Joined: Feb. 2007
||Posted: July 22 2007,13:14
|since dsl is cut to it's size (50Mb). most of the apps are using mydsl. mydsl is fine but it has it's limit. not all apps will be included in mydsl.|
I'm not sure your frame of reference since you brought up Gentoo before, but comparing Gentoo (a source-based distro) to DSL (a binary-based distro) is apples and oranges. DSL isn't monolithic in the sense that it's a live CD; it's also not limited to binary extensions (MyDSL, Debian via apt-get) since there are compilers that allow users to compile their own apps and utilities.
DSL comes with just about everything most people need: file management tools, text editing and word processing apps, internet tools like browsers and an e-mail client, file transfer utilities like ftp, and so on. MyDSL extensions allow DSL to be treated more modularly and customized. You need more power than Ted? Go get abiword or Open Office. You want support for non-free multimedia codecs? There are apps there for that. Etc. But it's very useful as it is on the CD.
As jpeters wrote in his reply and as you previously noted, documentation for each app is widely available online. As convenient as it would be to post step-by-step instructions to suit every user's needs, it's just not practical. It would also be overly redundant (something which is at odds with the DSL philosophy).
If you think there's a shortcoming in the wiki, please add to it. That's why it's there.
And as far as "not all apps will be available," they're not all available in any other distro, either. The nature of open source is such that new apps pop up all the time, old ones don't continue development, and very few people can keep up with everything in between. If there's an app you want in MyDSL, try making it yourself. The extensions are community-driven.
There are reasons Gentoo has such extensive documentation compared to, say, Slackware or DSL. First, Gentoo is source-based and has proven to be a difficult adjustment for most new users. Second, Gentoo attempts to be more like a BSD than a Linux distro. One of the areas where the BSDs have an edge over Linux is their man pages and related documentation, and Gentoo appears to subscribe to the old Unix philosophy that it's better to provide too much information than not enough. DSL, of course, strips man pages and gives you tools and browsers to find information online rather than on your CD or hard drive. Different strokes.
|for example like i was installing XFree86 it takes me around three days to make it working. i have to google use the search. it is more like a puzzle, i have to take pieces of it and combine it into one.|
XFree86 can be a pain in the ___ (select appropriate body part) to configure regardless of how much documentation you have to start with. If you look at the info file for that extension, note that it has warnings in capital letters that it's not a plug and play extension; it also has links for more information. I hope you noticed all that before you started.
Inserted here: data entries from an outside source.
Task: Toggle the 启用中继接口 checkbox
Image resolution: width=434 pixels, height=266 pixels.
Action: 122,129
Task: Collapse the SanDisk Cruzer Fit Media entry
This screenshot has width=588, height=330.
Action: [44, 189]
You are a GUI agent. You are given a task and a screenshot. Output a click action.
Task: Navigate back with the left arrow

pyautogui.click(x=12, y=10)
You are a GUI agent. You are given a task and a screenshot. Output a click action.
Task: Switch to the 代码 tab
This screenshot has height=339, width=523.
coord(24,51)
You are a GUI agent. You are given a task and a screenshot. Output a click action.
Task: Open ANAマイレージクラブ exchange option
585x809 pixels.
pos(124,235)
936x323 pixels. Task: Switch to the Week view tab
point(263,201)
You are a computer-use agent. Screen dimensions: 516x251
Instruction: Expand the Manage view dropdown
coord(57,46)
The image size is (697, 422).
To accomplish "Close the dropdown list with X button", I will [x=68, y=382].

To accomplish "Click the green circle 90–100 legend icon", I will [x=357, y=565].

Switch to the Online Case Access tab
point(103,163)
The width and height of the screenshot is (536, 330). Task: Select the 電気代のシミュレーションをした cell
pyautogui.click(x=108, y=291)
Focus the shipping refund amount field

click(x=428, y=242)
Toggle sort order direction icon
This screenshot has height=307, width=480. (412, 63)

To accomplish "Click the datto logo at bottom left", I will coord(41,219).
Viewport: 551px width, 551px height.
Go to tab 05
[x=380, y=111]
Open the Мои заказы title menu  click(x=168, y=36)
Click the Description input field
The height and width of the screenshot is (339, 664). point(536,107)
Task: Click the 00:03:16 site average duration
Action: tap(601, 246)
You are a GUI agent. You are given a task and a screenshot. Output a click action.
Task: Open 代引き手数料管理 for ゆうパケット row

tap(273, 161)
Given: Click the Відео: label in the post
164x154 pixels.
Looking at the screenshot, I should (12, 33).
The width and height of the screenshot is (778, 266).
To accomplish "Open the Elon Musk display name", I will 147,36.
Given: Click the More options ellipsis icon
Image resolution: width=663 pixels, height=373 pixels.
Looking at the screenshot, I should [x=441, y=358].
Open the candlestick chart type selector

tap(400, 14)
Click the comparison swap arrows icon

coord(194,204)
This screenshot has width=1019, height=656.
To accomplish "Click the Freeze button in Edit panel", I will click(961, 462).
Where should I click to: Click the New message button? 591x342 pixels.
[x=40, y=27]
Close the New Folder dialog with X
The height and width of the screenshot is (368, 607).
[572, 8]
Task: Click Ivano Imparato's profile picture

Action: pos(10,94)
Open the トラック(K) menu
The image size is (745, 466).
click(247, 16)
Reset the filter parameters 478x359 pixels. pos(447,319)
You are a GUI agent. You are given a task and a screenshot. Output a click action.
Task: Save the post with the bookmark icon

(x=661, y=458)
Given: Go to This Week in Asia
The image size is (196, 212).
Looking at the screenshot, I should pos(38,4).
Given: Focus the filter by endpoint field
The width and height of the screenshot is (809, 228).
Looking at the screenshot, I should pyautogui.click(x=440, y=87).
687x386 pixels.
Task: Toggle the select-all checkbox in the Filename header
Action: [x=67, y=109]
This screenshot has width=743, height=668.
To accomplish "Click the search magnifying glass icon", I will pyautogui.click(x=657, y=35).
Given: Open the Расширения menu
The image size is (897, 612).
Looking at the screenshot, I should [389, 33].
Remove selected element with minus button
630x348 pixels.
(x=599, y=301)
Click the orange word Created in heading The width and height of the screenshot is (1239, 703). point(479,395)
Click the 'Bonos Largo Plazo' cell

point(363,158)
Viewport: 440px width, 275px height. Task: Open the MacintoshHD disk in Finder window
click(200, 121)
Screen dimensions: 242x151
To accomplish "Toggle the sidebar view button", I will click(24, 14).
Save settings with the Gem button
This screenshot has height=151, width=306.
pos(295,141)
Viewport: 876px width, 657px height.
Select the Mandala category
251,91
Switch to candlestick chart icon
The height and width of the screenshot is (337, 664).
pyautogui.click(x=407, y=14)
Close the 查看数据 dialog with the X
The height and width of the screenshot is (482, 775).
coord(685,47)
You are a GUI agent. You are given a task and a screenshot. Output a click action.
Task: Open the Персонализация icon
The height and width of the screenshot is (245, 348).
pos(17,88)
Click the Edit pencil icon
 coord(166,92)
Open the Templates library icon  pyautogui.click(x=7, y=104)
|in the other hand to have a great wiki it is not such an easy task. most of the wiki's are contributed from it's community so it will take times to build a full wiki|
Which is why it's up to people like you and me to fill in any glaring holes. Consider adding to it as you learn, especially if you successfully got XFree86 set up for your hardware. Take an active role.
"It felt kind of like having a pitbull terrier on my rear end."